The disappointment according to the CSOs, emanates from the fact that these promotions are being done without recourse to impact on health of the citizenry as alcohol consumption continues to go up, especially among the youth.

The CSOs, comprising the Vision for Alternative Development (VALD-Ghana), the Ghana NCD Alliance (GhNCDA), Community Health Support Team (CHEST), and other Civil Society Actors are however pledging what they describe as “unflinching support to the Food and Drugs Authority “(FDA) for its ‘no celebrities in alcoholic beverage ads’ directive.

A statement signed by the Executive Director of Programs for the Vision for Alternative Development, Mr. Labram Musah said “We express our disappointment at how some celebrities and media commentators endorse and promote alcohol advertisements without recourse to how their actions increase alcohol consumption and impact negatively on people’s health. We doubt if the plaintiff clearly appreciates the good intentions of the Ministry of Health and Food and Drugs Authority; “protecting the health and wellbeing of Ghanaians and more especially children and the youth from adult inappropriate content”. The protection of children, and youth, as well as public health and safety, must be a primary concern for all well-meaning citizens.”

It adds that “We commend the Ministry of Health and the Food and Drugs Authority for restricting alcohol advertisements on TV and radio from 6am – 8pm as well as the ban on well-known personalities and celebrities from featuring in alcohol advertising. Indeed this remarkable directive by the FDA has raised high the profile of Ghana globally, and has been widely acknowledged for implementing one of the Best Buys of the World Health Organization (WHO) hence, the need to work rigorously towards either maintaining the standard or enhancing it.”

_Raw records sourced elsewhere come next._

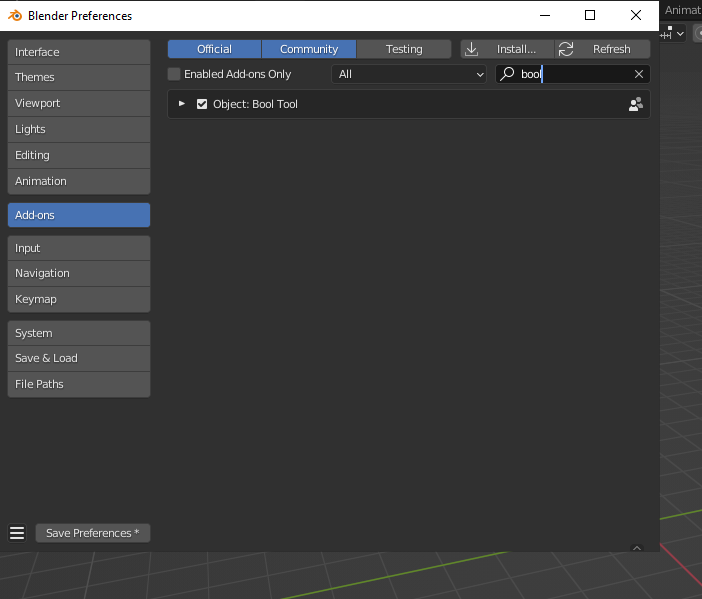
Task: Click the hamburger menu beside Save Preferences
Action: tap(17, 533)
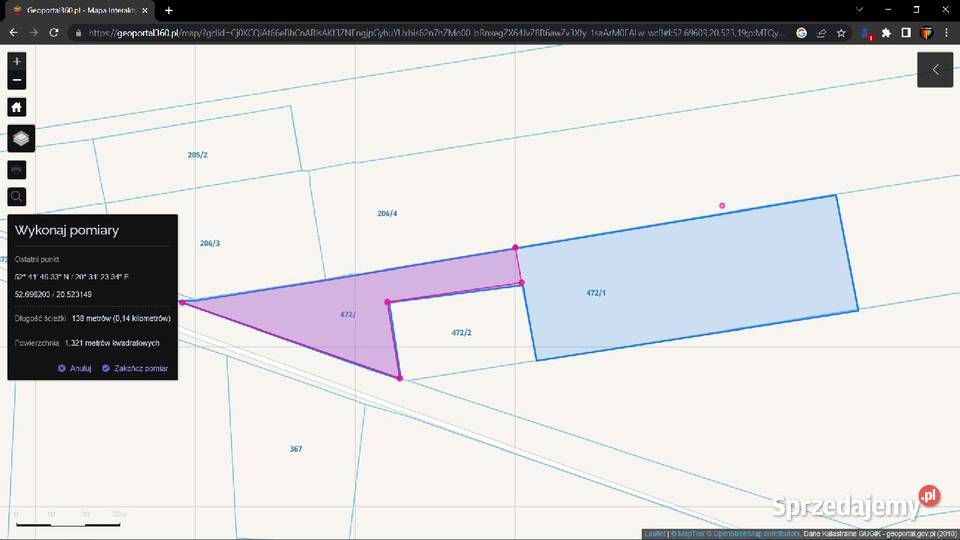
Task: Zoom out of the map
Action: [x=17, y=80]
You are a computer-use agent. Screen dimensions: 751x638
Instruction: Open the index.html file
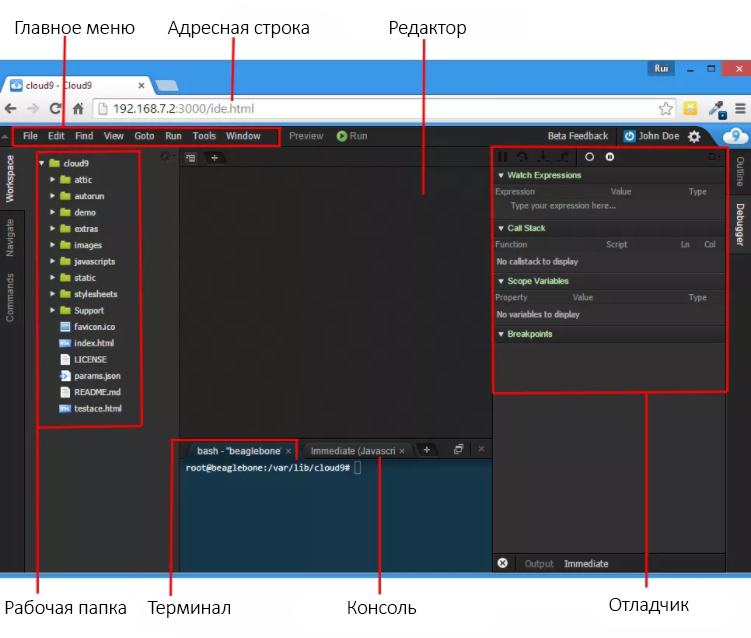click(x=94, y=343)
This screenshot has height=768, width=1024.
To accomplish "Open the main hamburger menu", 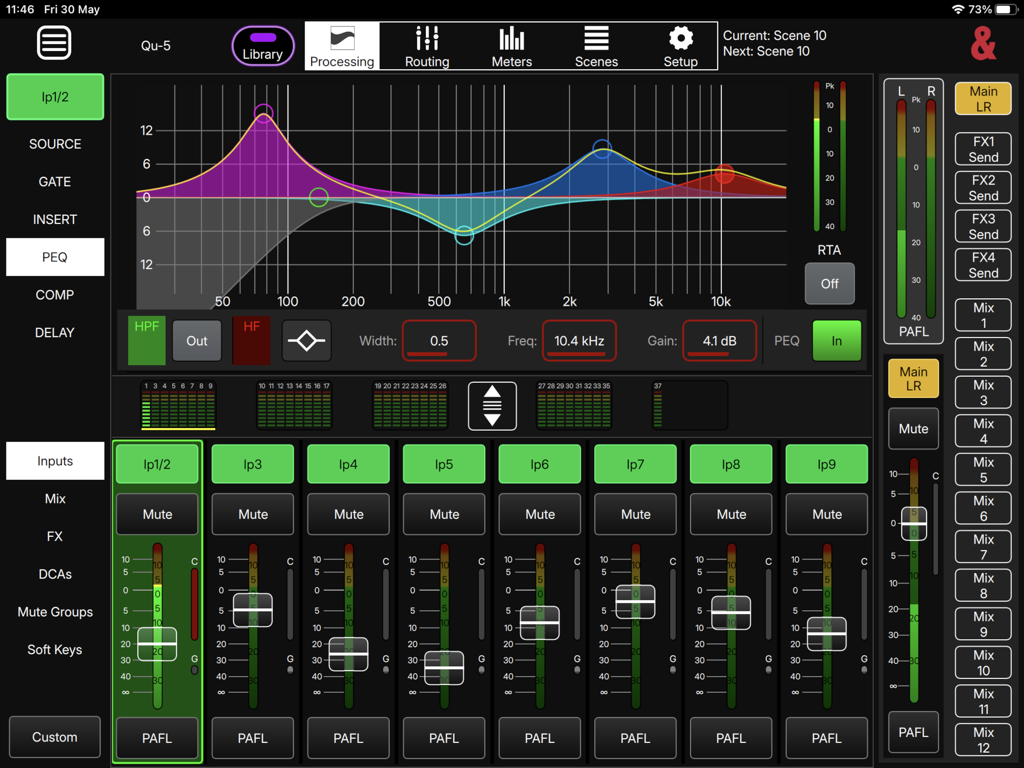I will [x=54, y=42].
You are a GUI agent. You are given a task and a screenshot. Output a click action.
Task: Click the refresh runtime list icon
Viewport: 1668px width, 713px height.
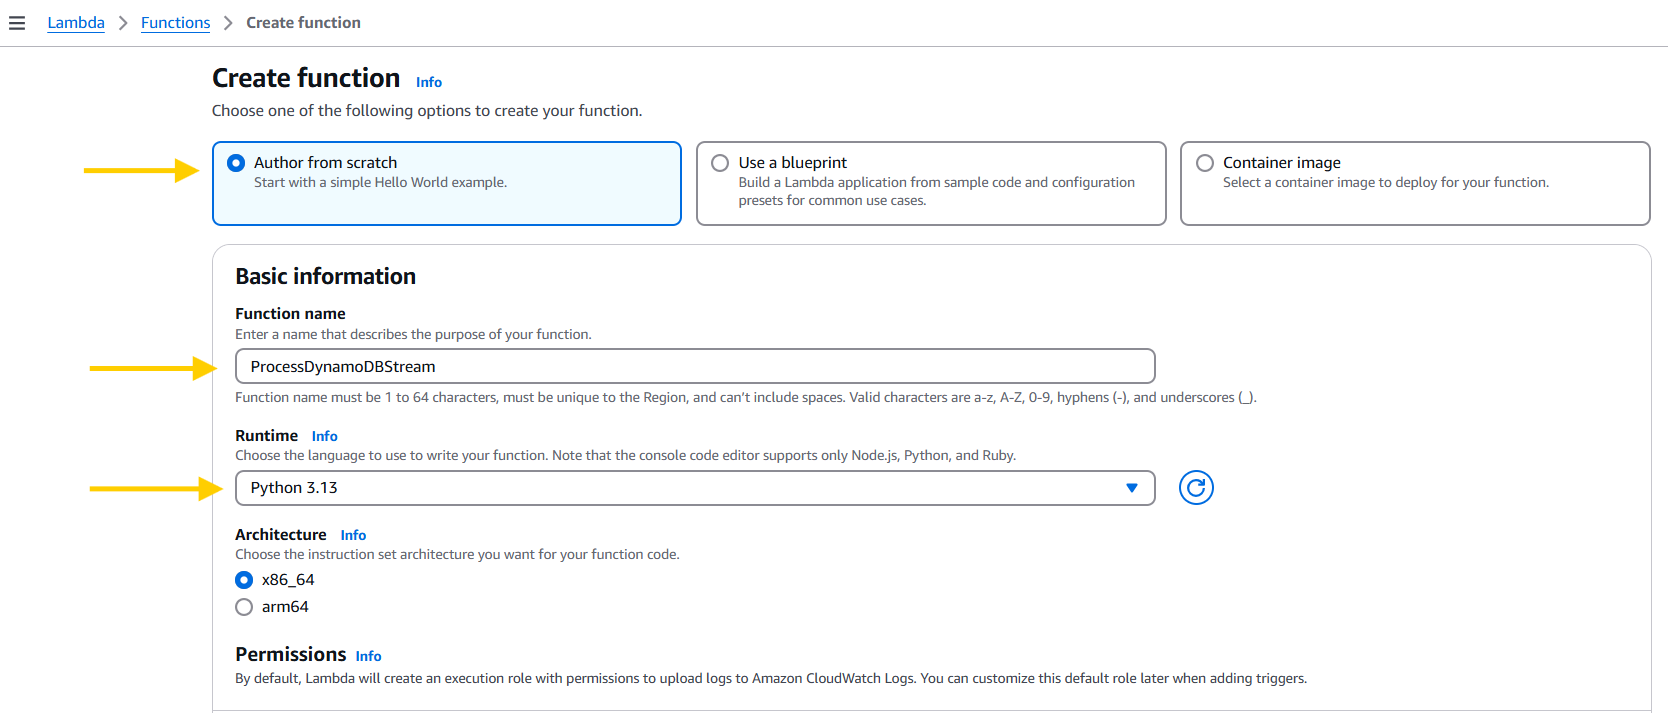pos(1195,488)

According to the World Health Organization (WHO), alcohol consumption contributes to 3.3 million deaths each year globally as well as to the disabilities and poor health of millions of people– many of them living in low- and middle-income countries, including Ghana. 94,400 people in Ghana, die from non-communicable diseases such as cancers, stroke, liver problems, cardiovascular diseases, mental disorders etc. which alcohol has been identified as one of the major risk factors. Sadly, the National Health Insurance benefits package does not comprehensively cover the expensive cost of treatment, leading many to premature deaths.